From a screenplay by modern-day comedy whiz kids Sean Anders and John Morris (writers of HORRIBLE BOSSES 2, WE’RE THE MILLERS, HOT TUB TIME MACHINE, SEX DRIVE), the film brings back Jim Carrey and Jeff Daniels as two of their most successful on-screen characters, Lloyd Chistmas and Harry Dunne, off on another road trip adventure, this time to locate the daughter that Harry just discovered he sired years earlier with Fraida Felcher (Kathleen Turner, who is treated so cruelly here that you almost can't help but giggle) and whom she gave up for adoption to a wealthy family.
Reviewing comedies is the hardest part of my job, because maybe more than any other film genre, people's personal tastes either connect with or are repulsed by various types of humor. There are a handful of films by directors Peter and Bobby Farrelly (who return for this sequel) that I positively cherish for their smarts as well as their ability to make me dry heave. DUMB AND DUMBER was always a film that I enjoyed but never worshiped the way I do some of the Farrellys' other work. So I'm guessing that if you truly love the first film, you'll be primed to laugh a lot at this one; if you ambivalent about the original, it's more of a crap shoot.

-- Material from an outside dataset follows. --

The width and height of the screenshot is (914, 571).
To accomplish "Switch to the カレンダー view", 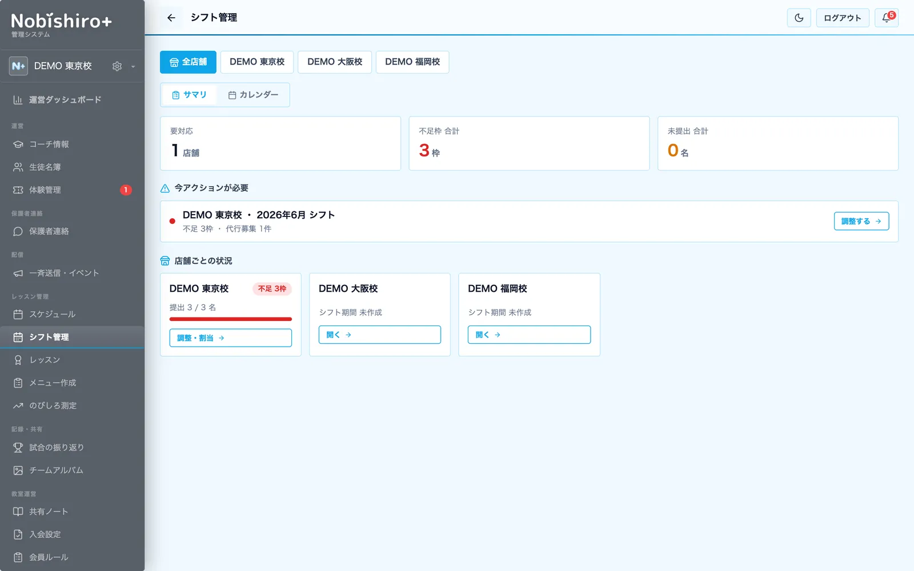I will coord(253,95).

For the most part, DUMB AND DUMBER TO abandons the idea in the original of finding new way to place Harry and Lloyd in a space with normal folks, and watching the two worlds collide. In this film, the boys seem to be thrown in with other weirdos, so they don't stand out quite as much. Even the lovely Rachel Melvin's portrayal of Harry's alleged daughter Penny is done to make her seem like a chip off the old blockhead. She's actually quite charming and funny, and one of the few true highlights of the supporting cast. And then we get characters like those played by Rob Riggle and Laurie Holden, who don't stray too far off the both of the familiar in terms of their performances and rarely deliver big laughs at any point.
The danger of revisiting characters from the past is that we often find we have idealized them, but Lloyd and Harry are pretty much unchanged. They might actually be a little wiser, a little less innocent, but somehow they have managed to get even more annoying and vicious in their prank pulling. I don't think I'm ruining anything by saying there's a brief moment in the film where Lloyd believes that Penny might actually be his daughter, and he switches from potential love interest (at least in his eyes) to overprotective father in the blink of an eye, and it's one of my favorite moments in DUMB AND DUMBER TO. I don't think that's a scene Carrey or Lloyd could have pulled off 20 years ago, and it's not even that funny a scene, but there are a few seconds of brilliance that only decades of practice could achieve.
DUMB AND DUMBER TO isn't any more awful than the first film. I know I laughed at about 50 percent of the big jokes, which isn't a failing grade by my scale, but it's not overwhelming either. There are just enough truly obscure references to keep you interested and enough laughs to keep you awake, so I guess that's a reserved recommendation. And odds are you already know if you're going to see it or not, so why are you reading this, you dope?